Why we should engage with scary technologies instead of resisting them

image courtesy of Victor Bezrukov
Over the weekend, I finally got around to reading Animal, Vegetable, Miracle, Barbara Kingsolver’s book about her family’s quest to eat locally, growing most of their own food and eating with the seasons.
What a great read—I tell you, that woman can really write about a vegetable! I loved reading about the joys and pains of gardening, the hard work of preserving food, and the satisfaction of seeing dozens of mason jars sparkling like jewels in the pantry at the end of autumn. I’m more excited than ever to work on my own little garden here in the ‘hood in Pittsburgh.
Kingsolver also spends a good portion of her book describing what is wrong with the food system in America. These ills have been well covered in the last several years—see Food Inc., Fast Food Nation, and most of Michael Pollan’s work. Our agricultural system is rather insane, and we have a lot of work to do to make it rational and sustainable.
But in Kingsolver’s work, and in that of many other writers and activists, there is something that bothers me: a confusion between technology and how it is used. She spends a good amount of time cataloging the evils of genetically engineered food, specifically going after Monsanto and showing how their practices limit choices and profits for small farmers, driving many of them out of business.
I wonder, though—is genetic engineering inherently such a terrible thing? Or is the problem that Monsanto is an unethical and short-sighted company?

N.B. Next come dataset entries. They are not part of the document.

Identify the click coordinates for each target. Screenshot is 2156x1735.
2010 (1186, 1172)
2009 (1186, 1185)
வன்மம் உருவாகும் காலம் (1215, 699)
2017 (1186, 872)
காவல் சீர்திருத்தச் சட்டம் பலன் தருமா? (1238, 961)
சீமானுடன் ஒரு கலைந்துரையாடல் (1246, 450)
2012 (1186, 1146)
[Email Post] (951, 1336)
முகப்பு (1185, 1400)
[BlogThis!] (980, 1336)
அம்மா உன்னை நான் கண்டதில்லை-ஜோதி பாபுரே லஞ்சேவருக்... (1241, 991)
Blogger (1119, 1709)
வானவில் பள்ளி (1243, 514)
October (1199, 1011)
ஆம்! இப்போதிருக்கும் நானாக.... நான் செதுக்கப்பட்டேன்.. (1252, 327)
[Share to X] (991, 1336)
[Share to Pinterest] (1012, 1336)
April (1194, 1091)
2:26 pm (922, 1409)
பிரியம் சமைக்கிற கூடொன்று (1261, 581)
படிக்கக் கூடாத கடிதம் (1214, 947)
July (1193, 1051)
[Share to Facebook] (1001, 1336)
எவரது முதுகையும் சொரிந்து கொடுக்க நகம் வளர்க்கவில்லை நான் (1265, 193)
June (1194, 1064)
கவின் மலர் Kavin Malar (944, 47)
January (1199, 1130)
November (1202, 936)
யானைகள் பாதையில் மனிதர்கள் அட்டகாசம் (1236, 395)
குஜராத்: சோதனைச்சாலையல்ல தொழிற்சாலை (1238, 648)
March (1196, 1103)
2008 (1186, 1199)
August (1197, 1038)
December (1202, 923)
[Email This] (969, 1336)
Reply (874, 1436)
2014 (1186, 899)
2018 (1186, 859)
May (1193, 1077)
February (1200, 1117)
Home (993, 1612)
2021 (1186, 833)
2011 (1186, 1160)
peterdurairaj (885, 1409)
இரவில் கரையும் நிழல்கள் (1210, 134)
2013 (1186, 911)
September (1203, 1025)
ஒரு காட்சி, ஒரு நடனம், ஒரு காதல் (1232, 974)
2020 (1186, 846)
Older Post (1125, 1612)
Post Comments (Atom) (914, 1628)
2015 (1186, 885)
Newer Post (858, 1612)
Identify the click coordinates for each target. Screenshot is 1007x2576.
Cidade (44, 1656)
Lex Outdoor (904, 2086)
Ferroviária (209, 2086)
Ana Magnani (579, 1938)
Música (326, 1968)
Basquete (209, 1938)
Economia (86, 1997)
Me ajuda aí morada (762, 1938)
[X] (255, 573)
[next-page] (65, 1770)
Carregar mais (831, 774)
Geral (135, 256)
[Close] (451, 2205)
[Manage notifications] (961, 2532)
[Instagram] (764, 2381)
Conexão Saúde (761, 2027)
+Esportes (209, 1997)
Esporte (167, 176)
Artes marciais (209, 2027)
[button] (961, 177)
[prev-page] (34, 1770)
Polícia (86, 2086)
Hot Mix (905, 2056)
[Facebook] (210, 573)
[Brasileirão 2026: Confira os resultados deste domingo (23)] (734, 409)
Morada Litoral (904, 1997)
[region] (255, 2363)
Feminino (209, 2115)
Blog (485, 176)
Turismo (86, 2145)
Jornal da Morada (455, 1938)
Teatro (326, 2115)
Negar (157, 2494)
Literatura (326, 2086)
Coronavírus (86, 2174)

There are people out there doing amazing things with genetic engineering, people who are motivated by a desire to prevent children from going blind and poor farmers from losing their crops in floods. In fact, human beings have been engineering plants and animals for thousands of years, resulting in unprecedented levels of health, education, and prosperity for more people than ever before in our history. Clearly, it’s possible that genetic engineering can do some good in the world. In fact, it already has.
This is just one example of our tendency to confuse tools with those who use them. Obviously, technology can be and has been used for good and not so good ends. Witness the internet’s explosion of information-sharing and multi-national scamming. Or the ability of cell phones to keep us in touch and cause us to crash our cars. Heck, even the humble automobile brings amazing benefits to humanity even as it causes sprawl and pollutes the atmosphere.
But this doesn’t mean that the internet, cell phones, or cars are inherently evil. It just means that we are not using them consciously and purposefully to improve our lives and our world.
This is the meat of the issue that we must address and overcome—our own decision-making processes. When we use a new technology, what are we using it for? Are we trying to get vitamins into children, or are we trying to dominate the marketplace?
In Whole Earth Discipline, Stewart Brand says that when we resist new technologies wholesale, we miss a huge opportunity to shape them. Why should we leave something as powerful as genetic engineering up to a company that clearly doesn’t have humanity’s best interests at heart? A better approach, he says, is to learn everything we can about emerging tools and get involved with developing them and infusing them with our values.
Look at Wal-Mart, whose innovative technology of cheap sourcing from around the world and cheap selling at home has made it one of the progressive movement’s favorite enemies. Because many dedicated people chose to engage with this beast rather than just resist it, Wal-Mart now carries organic and local foods, sells hormone-free milk, and requires its suppliers to use far less packaging than they did in the past. Soon they will implement green ratings for every product they sell, taking greenhouse gasses, water usage, and supply chain information into account.
Of course, Wal-Mart is only responding to their customers’ requests and making money in the process—their motives are hardly altruistic. But I don’t doubt that at least some of the people responsible for the company’s greening process want to make a positive difference in the world, and they have expended massive effort to show that doing good can also be good business. In doing so, they’ve started to change the course of the biggest retailer in the world.
This kind of bridge-building is the method by which we will make the leap into a zero-emissions, innovation-driven future. Instead of raising flags against tools we don’t like, we must find the courage to engage with them, inject them with our values, and use them with consciousness.
We can’t leave potentially harmful technologies to those who are interested in money more than anything else—to do so is an abdication of our responsibility as principled people. More importantly, in the tension between the forward march of technology and resistance to it, the resisters never win. Instead let’s get in there, get our hands dirty, and shape our future.